石薬師御門を抜けて梶井町にさしかかるあたりに、黒塀に囲まれた路地があった。 いつも通る場所なのに、それまで気づかなかった路地だったので、 興味を引かれて曲がって入ってみる。 すると、奥のほうにぼんやりと肌色に鈍く光る灯篭があって、 それが手招きをしているように見える。 どうやら古屋を改造して新しく開いた店のようだ。

玄関前にいた着物姿の娘に導かれて中に入ると 古びた家の構えからは想像できないような、広いカウンターがあって、 そのカウンター越しに、窓の外にひろがる鴨川を見ることができる。 川の向こう岸には金閣がみえて、その横手でおこっている 焚き火に人だかりができていてる. はて,この位置から金閣が見えるのは妙だと思い,目を凝らしてみると, 窓からの景色だと思ったうちの半分は、壁に張ってある 紙のように薄いディスプレイに映っているのだった。 有機ELも珍しくはなくなったな、と思った。

カウンターには娘がもう一人いて、グラスを洗っている。 注文をとりにきた娘をみて、気づいた。

「みんな、姉妹なの?」

「4人姉妹なんですが、一人は東京にいるんです」

東京にいるというその一人は、 姉妹でこの店をすることには協力的ではないそうだ。 姉妹で一番高学歴らしいが、そのくせこの店の儲けから仕送りをうけ続けているのは 変でしょうと同意を求める娘に、そんなものかなと思う。

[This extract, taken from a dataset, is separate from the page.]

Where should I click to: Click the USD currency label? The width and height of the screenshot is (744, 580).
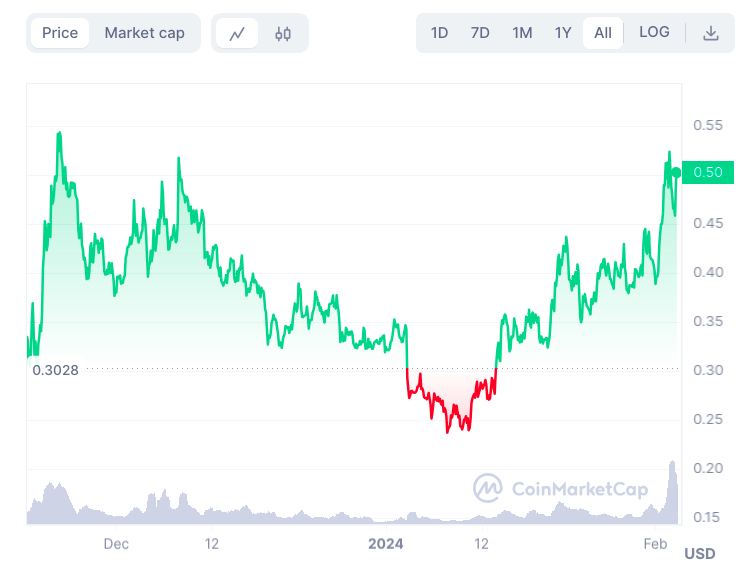tap(699, 553)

ふと外を見ると、大きな桜の木を、和服姿の男がよじ登っている。 いくら大きな木でも、あんな登り方をしたのでは、枝が折れるのではないかと いうこちらの心配をよそに、男はするすると木を登って、さらには屋根に上って腰をかけ、 東山のほうを眺めて茶を飲んでいる。きっとぼんやりとした不安を抱えているのだろう、と合点していたら、 注文をとりにきた娘がこんどは請求書をもってきた。いつの間に飲み食いしたのか わからない。財布を取り出し支払いをしようとすると、娘は珍しいものでも見たかという顔つきをして、 うちは現金はあつかっていないですよ、という。

そうか、新しい店だと現金はダメになったんだなと思い出し、 携帯電話を取り出して支払いをしようとしたら、携帯電話を持っていない。 自分は携帯をつかわないのだと言おうとしたら、 いつの間にか耳に大きなイヤリングをつけた 強面の屈強そうな男が目の前にいて、 最近その手で食い逃げしようとするやからがいるらしいけど、 あなたは違いますよねと、妙にニヤニヤしながら言う。

これは困ったことになった、クレジットカードは 今も使えたのだったかと必死に思い出そうとしたら目が覚めた。